(Exercise prompt) The records that follow are to be repeated exactly, without any pictures.

Records for this task below:

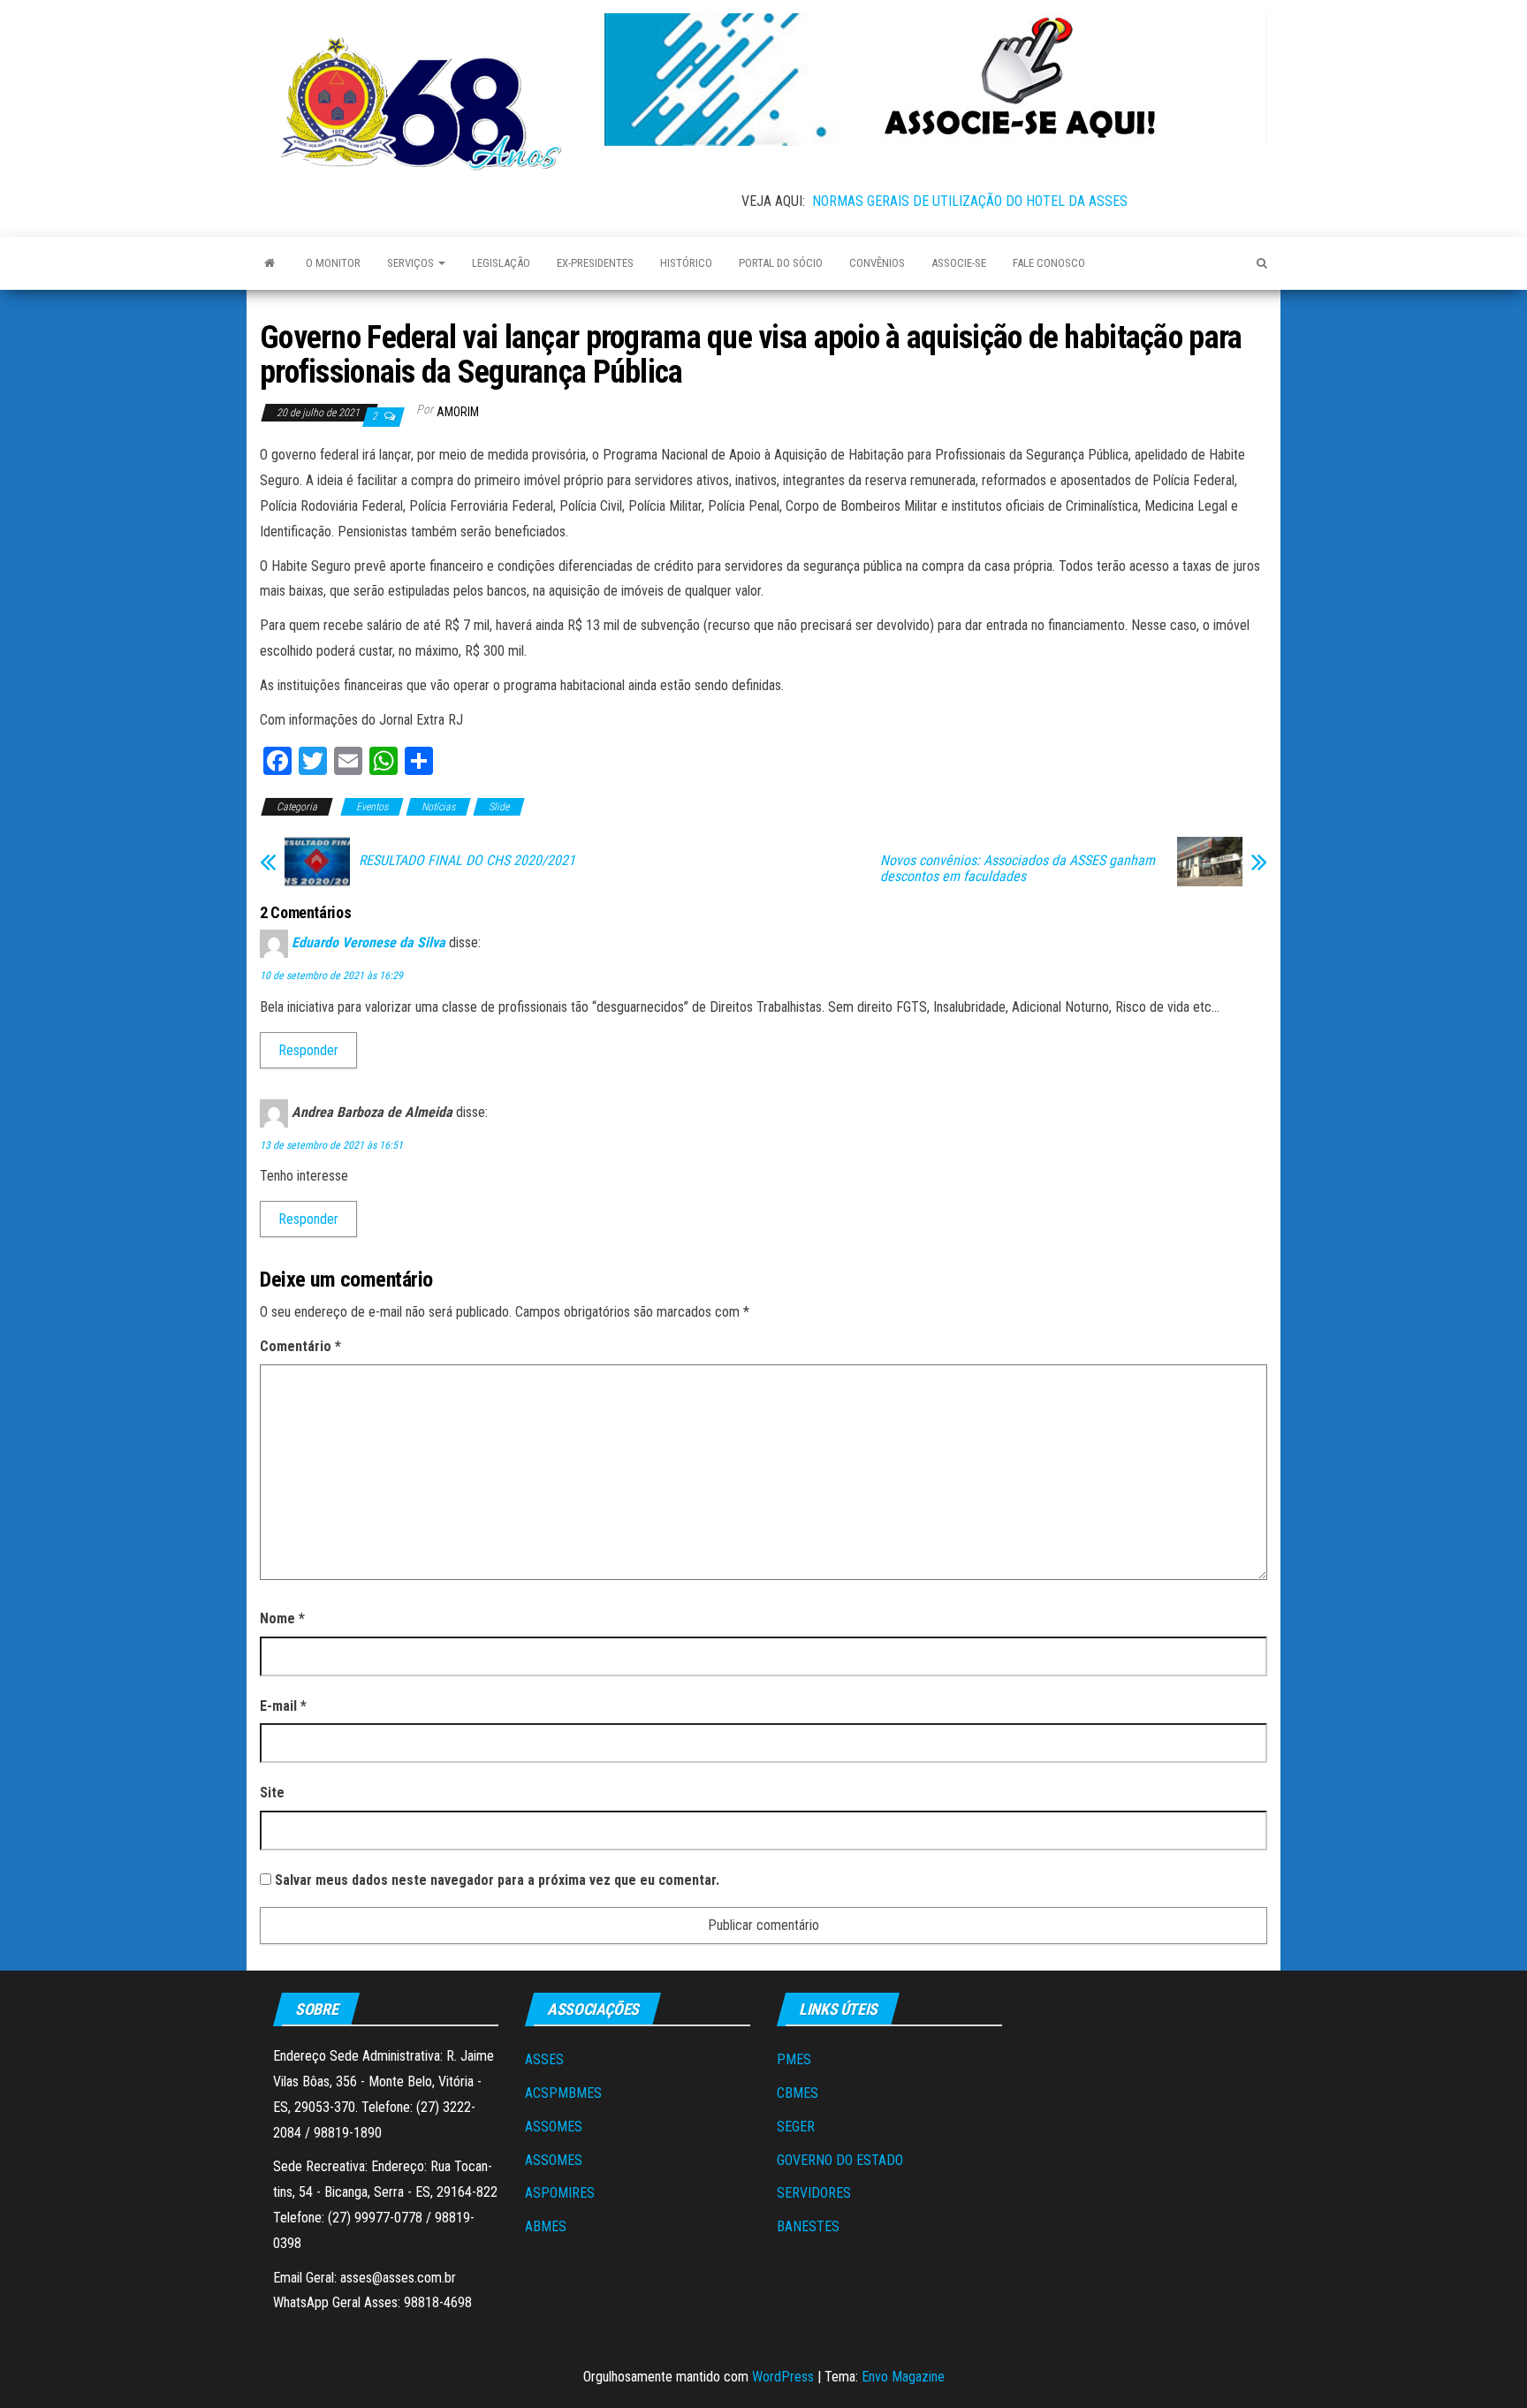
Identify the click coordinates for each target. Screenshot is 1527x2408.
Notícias (438, 807)
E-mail (283, 1706)
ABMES (545, 2226)
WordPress (783, 2376)
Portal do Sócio (781, 263)
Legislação (501, 263)
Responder (308, 1050)
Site (272, 1792)
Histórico (686, 263)
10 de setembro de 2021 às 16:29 (331, 975)
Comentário (300, 1346)
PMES (794, 2059)
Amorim (458, 412)
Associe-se (958, 263)
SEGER (796, 2126)
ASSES (544, 2059)
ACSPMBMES (563, 2093)
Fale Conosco (1049, 263)
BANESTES (808, 2226)
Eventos (372, 807)
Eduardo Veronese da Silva (368, 943)
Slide (499, 807)
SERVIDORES (814, 2192)
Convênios (877, 263)
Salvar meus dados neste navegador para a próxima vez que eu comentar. (497, 1880)
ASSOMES (553, 2126)
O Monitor (333, 263)
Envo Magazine (903, 2376)
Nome (282, 1618)
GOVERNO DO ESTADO (840, 2160)
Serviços (412, 263)
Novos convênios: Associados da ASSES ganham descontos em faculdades (1017, 869)
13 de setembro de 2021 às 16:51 (331, 1145)
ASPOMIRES (560, 2192)
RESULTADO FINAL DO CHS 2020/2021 (467, 861)
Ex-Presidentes (595, 263)
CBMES (797, 2093)
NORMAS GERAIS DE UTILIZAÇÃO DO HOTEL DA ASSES (970, 201)
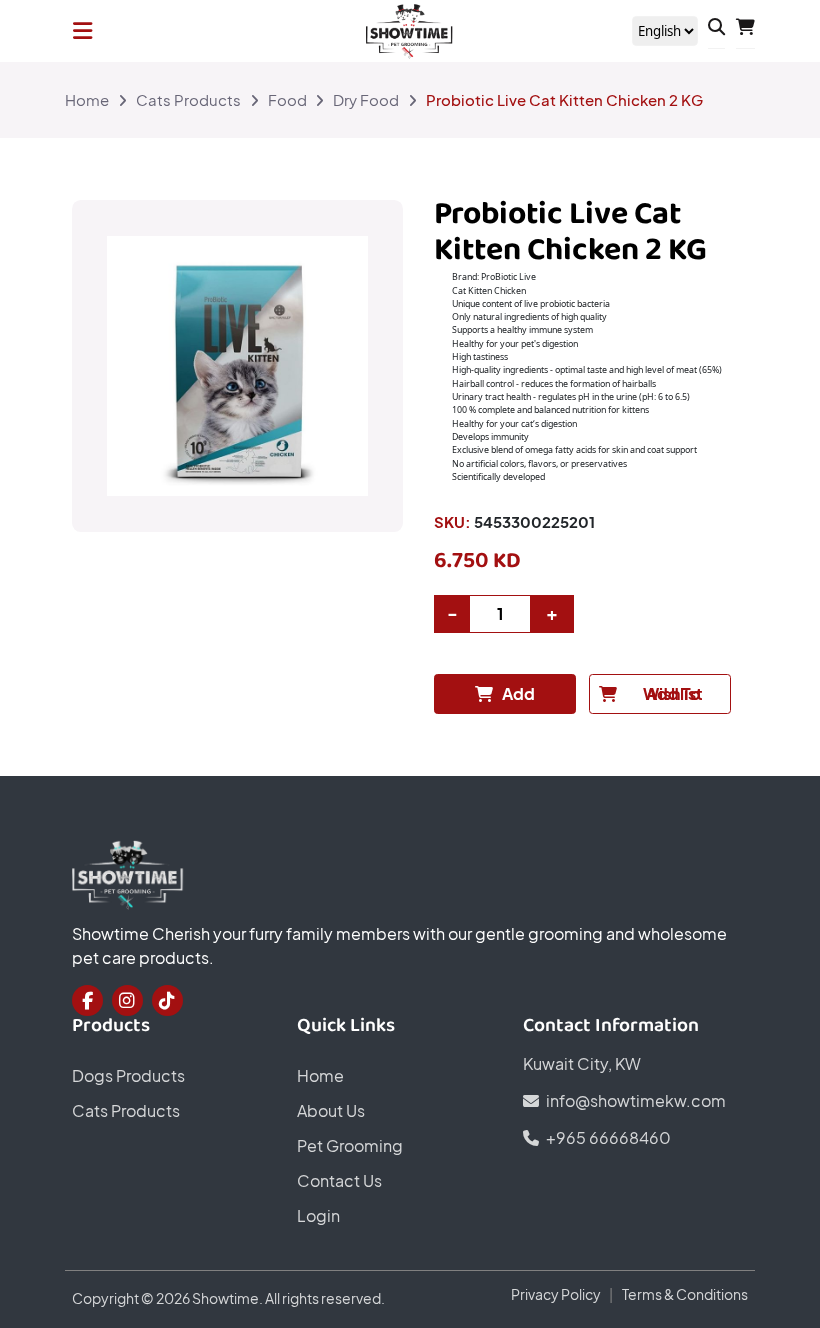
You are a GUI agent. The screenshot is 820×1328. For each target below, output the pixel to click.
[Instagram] (127, 1000)
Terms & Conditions (685, 1294)
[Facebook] (87, 1000)
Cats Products (188, 100)
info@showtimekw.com (636, 1101)
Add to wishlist (673, 694)
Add (518, 694)
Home (87, 100)
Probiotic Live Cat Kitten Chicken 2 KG (564, 100)
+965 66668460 (608, 1138)
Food (287, 100)
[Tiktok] (167, 1000)
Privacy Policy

End of Records for this task.

(Completed exercise)
Identify the click coordinates for each target. Screenshot is 1527x2408.
Notícias (438, 807)
E-mail (283, 1706)
ABMES (545, 2226)
WordPress (783, 2376)
Portal do Sócio (781, 263)
Legislação (501, 263)
Responder (308, 1050)
Site (272, 1792)
Histórico (686, 263)
10 de setembro de 2021 às 16:29 (331, 975)
Comentário (300, 1346)
PMES (794, 2059)
Amorim (458, 412)
Associe-se (958, 263)
SEGER (796, 2126)
ASSES (544, 2059)
ACSPMBMES (563, 2093)
Fale Conosco (1049, 263)
BANESTES (808, 2226)
Eventos (372, 807)
Eduardo Veronese da Silva (368, 943)
Slide (499, 807)
SERVIDORES (814, 2192)
Convênios (877, 263)
Salvar meus dados neste navegador para a próxima vez que eu comentar. (497, 1880)
ASSOMES (553, 2126)
O Monitor (333, 263)
Envo Magazine (903, 2376)
Nome (282, 1618)
GOVERNO DO ESTADO (840, 2160)
Serviços (412, 263)
Novos convênios: Associados da ASSES ganham descontos em faculdades (1017, 869)
13 de setembro de 2021 às 16:51 (331, 1145)
ASPOMIRES (560, 2192)
RESULTADO FINAL DO CHS 2020/2021 (467, 861)
Ex-Presidentes (595, 263)
CBMES (797, 2093)
NORMAS GERAIS DE UTILIZAÇÃO DO HOTEL DA ASSES (970, 201)
You are a GUI agent. The screenshot is 820×1328. For each target below, output the pixel to click.
[Instagram] (127, 1000)
Terms & Conditions (685, 1294)
[Facebook] (87, 1000)
Cats Products (188, 100)
info@showtimekw.com (636, 1101)
Add to wishlist (673, 694)
Add (518, 694)
Home (87, 100)
Probiotic Live Cat Kitten Chicken 2 KG (564, 100)
+965 66668460 (608, 1138)
Food (287, 100)
[Tiktok] (167, 1000)
Privacy Policy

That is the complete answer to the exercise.